You meet with Brenda and soon find out that she ‘goes to three youth groups’. She tells you that she likes the fellowship at your group, the fun stuff at Brad’s and the worship at Donna’s. When you speak with Brenda’s parents about this you are told “I don’t see the problem—when we were young we went to every youth group in town. We want our daughter experiencing Christ from as many places as possible.”
Well, what do you do?
Well, what do you do? This is the second part of my thoughts on whether or not going to two youth groups is a good thing (I’m wrestling with using the term ‘two-timer’. So far I have resisted the urge).
From my vantage point, it seems that most youth leaders, parents and any others have little or no problem with Brenda going to multiple youth groups. They don’t even see what the problem is – they wonder why be so uptight about such an issue?
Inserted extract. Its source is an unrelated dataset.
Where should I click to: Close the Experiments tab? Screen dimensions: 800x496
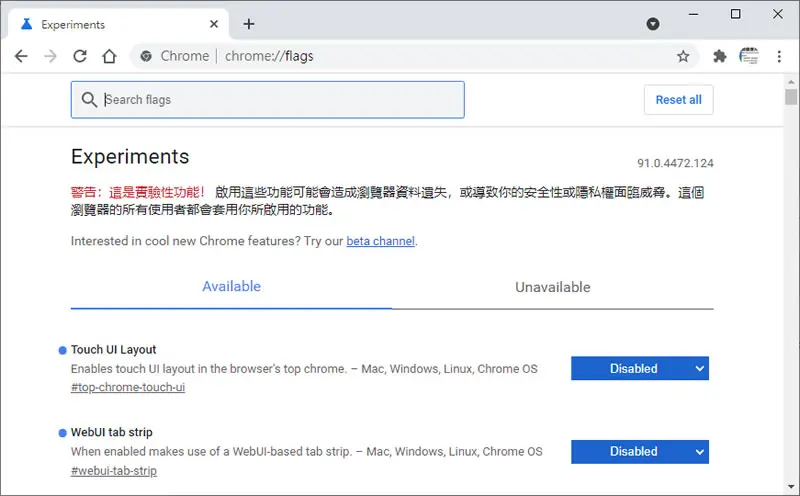coord(214,24)
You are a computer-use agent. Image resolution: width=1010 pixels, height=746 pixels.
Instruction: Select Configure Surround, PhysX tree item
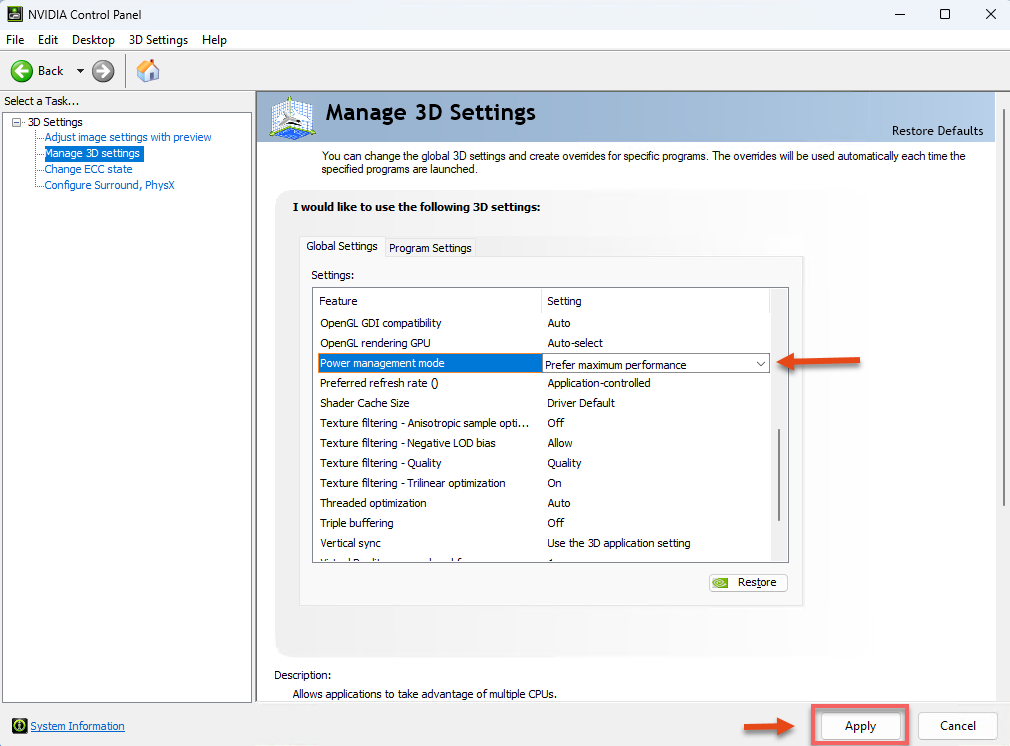coord(109,185)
But let’s take just a bit of a closer look, as it is my feeling that this common practice can actually be quite harmful to all involved in the long run.
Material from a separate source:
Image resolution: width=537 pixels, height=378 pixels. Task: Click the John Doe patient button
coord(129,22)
We need to begin our thinking with some fundamentals: what is youth group about… who are you running it for... and, why are you running it.
If youth group is a drop in center for youth who come for various reasons (good and bad) but there is no commitment expected, then it is not a problem for Brenda to go to multiple groups. In fact, it is not even an issue. However, if youth group is run to be a community of believers and this community has some degree of commitment to each other, suddenly there is a problem. Add to that the fact that it is your hope that this community seeks to reach out to their friends, then youth group hopping becomes a problem. It is hard to build a community out of youth who don’t see commitment as a priority.
One of the central issues here is community. Can you really have a community built around youth who are not all that committed to your community? I know this may sound a bit stark, and some will say “But Brenda is committed to community, lots of them!” I dare say this sounds reasonable in theory but I have rarely (if ever) seen it in practice.
Finally, if youth group is run for people who are really focused on their own well-being and what ‘works for them and blesses only them’… fine, they can go to multiple groups. However, if it is all about Brenda, and what she wants, then it is all about Brenda! This means that you must support whatever else she wants to do from ice skating to school musicals to whatever—even if they mean she must drop out of youth group(s) altogether. This now becomes a bit of a double-edged sword doesn’t it?
We also have to wonder what kind Christian Brenda will be in the long-term. Will she be church hopping as an adult? Committing nowhere, serving nowhere, giving nowhere and taking non-believing friends nowhere.